2. I am gona assume that most your friends were not looking for jobs in Los Angeles, Orange County, SF, NY.
Yep... because let me tell you, from personal experience many grads are unemployed if they live in LA/OC/SF, including residency-trained pharmacists (who want to remain in their field). I thought the NYC outlook was more favorable (went to school in NY and as far as I'm aware most of my classmates from NYC had jobs within 6 months of graduating). So...
1) If you live in a big metro, with LA/Orange County and Bay area being the ones I'm familiar with, you had better be VERY, VERY good (do decently in school, do very well during rotation, your preceptors tell you you're one of their best students etc) to get in the more competitive areas (aka non-retail). If you don't think that you can be this type of student/future pharmacist, then your chance of finding a non-retail job is slim. If you know that you're just the average student (typically by choice), and you're ok with just getting a 6-figure job after graduation, any job, then you know what you signed up for.
If you don't think you can
compete at the highest level, and would hate to spend your days dealing with customers, corporate metrics, and insurance, please consider another field. Remember that in pharmacy your salary starts out great, but you will have generally a 150-200k loans on average,
AND your salary will plateau. Other fields like engineering, public policy, other healthcare (PA, NP, even RN etc) start out (sometimes much) lower, but they have a lot more opportunities for career growth. Pharmacy... you're either a staff pharmacist (doesn't matter whether you're the "ICU pharmacist" rounding in the ICU or the centralized IV pharmacist in the basement, your (hourly) pay is typically the same as far as I'm aware of). This is the community hospital setting; please correct me if your salary structure is different as I've never worked at a large academic center. Your career growth can only consist of going into a managerial role and be salaried, and that's not for everyone. These salaried roles are typically the LOWEST paid people in the pharmacy on a hourly rate because they put in so many hours if they want to do their jobs well.
PLUS if you're in the other fields, your loans will not be 150-200k like pharmacy. Keep that in mind.
2) If you're ok with living the rural life/living in "second" cities, then you might be able to find non-retail jobs for the next 10-20 years or so (depending on where, of course). There are still people getting inpatient/amb care/managed care jobs without residencies in these areas. If you have a lot of connection, it's probably different, but not everyone does (I, for one, have none). And even then, people cannot create jobs out of thin air, so even with connections you may still not get your ideal job right away.

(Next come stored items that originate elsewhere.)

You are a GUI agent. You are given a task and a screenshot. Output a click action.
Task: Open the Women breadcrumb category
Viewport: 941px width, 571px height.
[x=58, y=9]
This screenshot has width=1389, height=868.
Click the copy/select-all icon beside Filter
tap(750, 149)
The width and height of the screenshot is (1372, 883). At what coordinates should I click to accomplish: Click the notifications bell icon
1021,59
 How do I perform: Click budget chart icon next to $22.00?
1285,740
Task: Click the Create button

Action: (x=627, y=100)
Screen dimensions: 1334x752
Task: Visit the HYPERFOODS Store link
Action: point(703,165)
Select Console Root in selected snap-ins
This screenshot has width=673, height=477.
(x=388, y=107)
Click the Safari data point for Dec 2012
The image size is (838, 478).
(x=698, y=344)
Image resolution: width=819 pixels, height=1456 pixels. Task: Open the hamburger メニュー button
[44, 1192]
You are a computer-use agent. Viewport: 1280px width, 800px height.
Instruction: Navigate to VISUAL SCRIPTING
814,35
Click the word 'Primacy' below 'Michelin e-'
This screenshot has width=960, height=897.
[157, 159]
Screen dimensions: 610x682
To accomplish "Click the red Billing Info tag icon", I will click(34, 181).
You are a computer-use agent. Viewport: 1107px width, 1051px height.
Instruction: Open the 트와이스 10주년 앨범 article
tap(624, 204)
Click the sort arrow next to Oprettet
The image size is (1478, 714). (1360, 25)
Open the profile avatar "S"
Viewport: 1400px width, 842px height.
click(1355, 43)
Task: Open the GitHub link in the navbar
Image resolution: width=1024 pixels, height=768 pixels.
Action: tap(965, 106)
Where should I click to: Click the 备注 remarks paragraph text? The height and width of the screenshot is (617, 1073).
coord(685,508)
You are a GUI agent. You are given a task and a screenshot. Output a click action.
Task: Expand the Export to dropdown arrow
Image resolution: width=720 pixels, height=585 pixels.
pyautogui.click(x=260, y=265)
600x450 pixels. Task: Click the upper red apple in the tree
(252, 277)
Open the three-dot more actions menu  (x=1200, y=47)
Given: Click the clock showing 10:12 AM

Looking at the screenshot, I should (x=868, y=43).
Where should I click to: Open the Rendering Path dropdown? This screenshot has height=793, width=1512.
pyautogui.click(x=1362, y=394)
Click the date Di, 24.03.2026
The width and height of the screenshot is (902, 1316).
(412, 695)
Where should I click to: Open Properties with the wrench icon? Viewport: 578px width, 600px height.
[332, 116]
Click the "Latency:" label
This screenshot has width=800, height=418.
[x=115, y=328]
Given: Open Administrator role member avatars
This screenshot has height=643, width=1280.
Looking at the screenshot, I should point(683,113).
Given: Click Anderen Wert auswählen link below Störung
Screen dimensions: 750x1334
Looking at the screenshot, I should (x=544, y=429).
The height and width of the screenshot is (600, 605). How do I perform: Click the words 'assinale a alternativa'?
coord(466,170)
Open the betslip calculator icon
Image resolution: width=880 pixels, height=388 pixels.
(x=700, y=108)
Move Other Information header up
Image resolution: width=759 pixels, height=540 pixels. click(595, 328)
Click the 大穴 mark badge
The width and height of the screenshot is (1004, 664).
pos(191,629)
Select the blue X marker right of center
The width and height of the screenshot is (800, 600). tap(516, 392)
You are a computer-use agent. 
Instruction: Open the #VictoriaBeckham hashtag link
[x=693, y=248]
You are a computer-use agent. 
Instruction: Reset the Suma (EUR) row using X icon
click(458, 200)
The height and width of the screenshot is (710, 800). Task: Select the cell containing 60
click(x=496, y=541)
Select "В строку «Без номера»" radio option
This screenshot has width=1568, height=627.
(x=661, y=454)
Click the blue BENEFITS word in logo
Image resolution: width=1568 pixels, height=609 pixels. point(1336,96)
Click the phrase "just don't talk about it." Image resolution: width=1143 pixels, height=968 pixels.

Ultimately, pursuing pharmacy has led me to where I am now, and my life would have turned out drastically different if I went down another career path. Do I regret it? No, because I'm very happy right now (check back with me in another 20 years when the robots have replaced all of us
), but had I known and done my research about how pharmacy will be this saturated/learned more about the advancement opportunities in other careers without a large amount of loans involved, I likely would have gone another route like engineering or something IT related.